Firstly, the proof-of-concept study showed that the DTR system effectively activates Cas12a's trans-cleavage activity only when both target miRNAs are present, indicating its potential for simultaneous multi-miRNA target detection. Further optimization of break sites in the spacer region enhanced system performance, with the T8 + T12′ combination achieving the highest activation efficiency. This emphasizes the importance of precise topological assembly for optimal DTR system functionality. Additionally, we found that the DTR system exhibits a synergistic activation mode. Specifically, the Cas12a enzymatic activity in the DTR system is modulated by the combined concentrations of both activators rather than being strictly dictated by the lowest concentration of a single activator. This cooperative regulatory mechanism is crucial for efficient system activation and provides a foundation for downstream logic operations and experimental designs.
Secondly, the DTR system demonstrates high sensitivity for both RNA and DNA substrates. Moreover, this assay demonstrates high specificity for SNVs across all RNA target detection sites. This specificity, attributed to the DTR system's stringent component assembly requirements, ensures only perfectly matched targets trigger Cas12a activation. This feature is vital for clinical applications where distinguishing between closely related nucleic acid sequences is essential for accurate diagnosis.

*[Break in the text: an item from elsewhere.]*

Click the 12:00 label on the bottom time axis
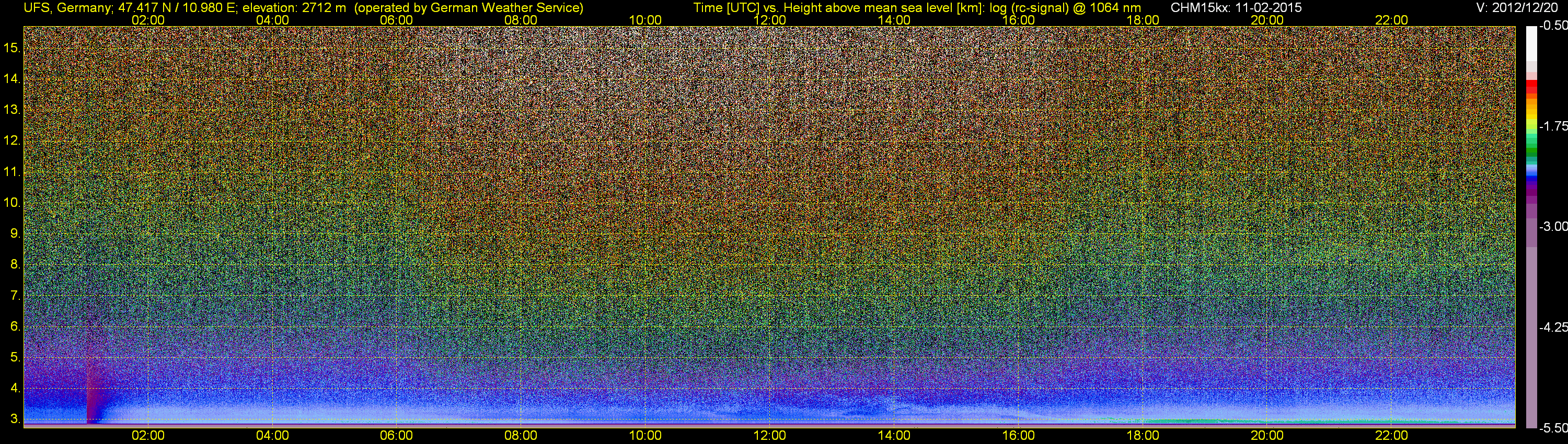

Finally, the disease diagnostic potential of the Cas12a DTR assay was demonstrated by detecting two OSCC-related miRNAs (miR-155 and miR-let-7a) in clinical samples. The assay's ability to differentiate between healthy individuals and OSCC patients within 20 min highlights its potential as a rapid, accurate diagnostic tool. Successful use of commercial LFA for clinical sample testing further strengthens the assay's practicality and feasibility for point-of-care applications. Despite its advantages, the DTR system has room for improvement. Its performance in detecting targets with varying concentrations and ratios requires further investigation to ensure reliability in real-world clinical scenarios. Additionally, exploring the DTR system's applicability to a wider range of nucleic acid targets and its integration with other diagnostic platforms could enhance its utility and impact in molecular diagnostics.

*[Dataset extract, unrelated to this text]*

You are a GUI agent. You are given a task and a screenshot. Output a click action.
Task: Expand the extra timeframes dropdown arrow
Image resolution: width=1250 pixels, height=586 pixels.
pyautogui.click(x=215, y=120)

In conclusion, the Cas12a DTR system is a powerful, innovative tool for nucleic acid detection, offering simultaneous, sensitive, and specific detection of both RNA and DNA targets. Its clinical potential, particularly in rapidly and accurately diagnosing diseases like OSCC, is promising. In future, we hope the DTR system will play a pivotal role in advancing nucleic acid detection technologies and improving clinical diagnostic outcomes.